La campagna abbonamenti alla nuova Stagione di prosa si aprirà il 6 giugno alle ore 15.00, ma fuori carnet sono già disponibili in prevendita alcuni appuntamenti trasversali ai generi (DUSEextra). Tra questi ci sono gli attesi ritorni sul palco di Alessandro Baricco, Federico Buffa, Pierpaolo Spollon, Giovanni Scifoni, Eleazaro Rossi, Massimo Lopez e Tullio Solenghi, Silvia Gallerano e Oblivion. In cartellone anche i concerti di Silvia Mezzanotte, Hotel Supramonte, Irene Grandi, Mario Biondi, Harlem Gospel Choir; mentre per gli amanti del balletto classico torna l’International Classical Ballet. A completare la variegata offerta del Duse, le rassegne e gli eventi promossi in collaborazione con Fondazione Musica Insieme, Orchestra Senzaspine, Fantateatro, Bologna Jazz Festival e Bernstein School of Musical Theater.

“Siamo orgogliosi di confermare la nostra presenza anche quest’anno come Main Partner della stagione di prosa del Teatro. – commenta Serena Morgagni, responsabile Direzione Communication di BPER – Il Duse è fra i teatri più antichi d’Italia e da sempre garanzia di rappresentazioni di pregio che vedono come protagonisti le migliori compagnie del settore. Oggi abbiamo potuto avere un’anticipazione dell’importante cartellone di appuntamenti: tra grandi classici, commedie moderne e partecipazione dei massimi autori della drammaturgia contemporanea, ci sono tutte le premesse un’altra stagione di successi”.

La Stagione del Teatro Duse si svolge in convenzione con il Comune di Bologna – Settore Cultura e Creatività; con il contributo e il patrocinio di Ministero della Cultura, Regione Emilia-Romagna e con il sostegno di Fondazione del Monte di Bologna e Ravenna.

Main partner è BPER Banca.

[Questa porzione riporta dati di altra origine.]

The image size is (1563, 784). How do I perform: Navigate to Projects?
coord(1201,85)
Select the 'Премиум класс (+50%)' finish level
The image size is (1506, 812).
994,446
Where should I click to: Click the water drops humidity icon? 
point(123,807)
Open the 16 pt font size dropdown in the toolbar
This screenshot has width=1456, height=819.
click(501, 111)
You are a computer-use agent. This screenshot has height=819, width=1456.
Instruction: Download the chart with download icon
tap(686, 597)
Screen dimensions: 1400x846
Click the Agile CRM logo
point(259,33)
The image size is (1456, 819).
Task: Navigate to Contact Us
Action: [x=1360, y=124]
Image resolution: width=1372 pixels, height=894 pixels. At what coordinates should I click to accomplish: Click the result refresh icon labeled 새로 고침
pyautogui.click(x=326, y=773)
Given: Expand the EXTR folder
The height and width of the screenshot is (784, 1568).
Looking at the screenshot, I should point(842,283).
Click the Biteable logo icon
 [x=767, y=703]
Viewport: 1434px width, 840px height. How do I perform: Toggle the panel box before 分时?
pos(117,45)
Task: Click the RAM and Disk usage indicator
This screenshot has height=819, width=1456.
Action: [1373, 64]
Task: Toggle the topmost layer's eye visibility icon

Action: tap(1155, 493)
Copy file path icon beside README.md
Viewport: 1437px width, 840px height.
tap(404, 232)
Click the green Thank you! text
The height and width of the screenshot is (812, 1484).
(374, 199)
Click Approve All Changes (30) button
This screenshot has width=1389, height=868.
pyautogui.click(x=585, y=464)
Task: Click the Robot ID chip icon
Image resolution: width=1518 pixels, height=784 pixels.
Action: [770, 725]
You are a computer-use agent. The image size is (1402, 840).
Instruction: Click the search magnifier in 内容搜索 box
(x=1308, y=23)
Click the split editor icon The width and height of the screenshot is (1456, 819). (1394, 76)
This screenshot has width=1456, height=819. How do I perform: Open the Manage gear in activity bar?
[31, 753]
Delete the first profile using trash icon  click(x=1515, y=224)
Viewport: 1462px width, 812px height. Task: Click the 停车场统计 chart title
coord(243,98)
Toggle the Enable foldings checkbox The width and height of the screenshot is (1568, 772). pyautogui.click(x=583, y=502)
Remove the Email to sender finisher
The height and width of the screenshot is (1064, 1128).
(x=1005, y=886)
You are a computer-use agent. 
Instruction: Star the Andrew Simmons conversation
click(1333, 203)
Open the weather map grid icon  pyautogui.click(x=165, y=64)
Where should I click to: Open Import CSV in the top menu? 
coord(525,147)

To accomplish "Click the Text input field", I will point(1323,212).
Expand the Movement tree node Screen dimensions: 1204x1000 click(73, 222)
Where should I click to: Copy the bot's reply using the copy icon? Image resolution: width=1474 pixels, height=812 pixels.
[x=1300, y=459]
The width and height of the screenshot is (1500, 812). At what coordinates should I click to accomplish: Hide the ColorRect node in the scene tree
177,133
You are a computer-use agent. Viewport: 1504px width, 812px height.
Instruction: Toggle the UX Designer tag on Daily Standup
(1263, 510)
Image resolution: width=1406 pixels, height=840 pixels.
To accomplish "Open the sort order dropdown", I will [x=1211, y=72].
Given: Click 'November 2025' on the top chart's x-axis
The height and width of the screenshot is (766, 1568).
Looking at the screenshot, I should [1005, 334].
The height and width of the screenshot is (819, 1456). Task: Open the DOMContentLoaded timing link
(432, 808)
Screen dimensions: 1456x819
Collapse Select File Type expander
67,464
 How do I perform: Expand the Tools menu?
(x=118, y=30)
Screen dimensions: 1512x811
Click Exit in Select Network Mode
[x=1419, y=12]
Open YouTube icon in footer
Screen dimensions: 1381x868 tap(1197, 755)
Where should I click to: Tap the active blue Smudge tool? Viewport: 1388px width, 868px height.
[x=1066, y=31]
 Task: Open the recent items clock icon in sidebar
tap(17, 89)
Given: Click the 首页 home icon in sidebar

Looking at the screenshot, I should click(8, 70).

Funding partner è Pelliconi. Sostengono la Stagione anche Gruppo Hera, Hotel Touring Bologna, Penske Cars, Palestre Italiane, Prime, Vivaticket, La Sorbetteria Castiglione, Pasticceria Regina di Quadri, Matteiplast, Forno Brisa, I Giardini di Anna, Centro Lame. Media partner sono QN – il Resto del Carlino e Radio Bruno.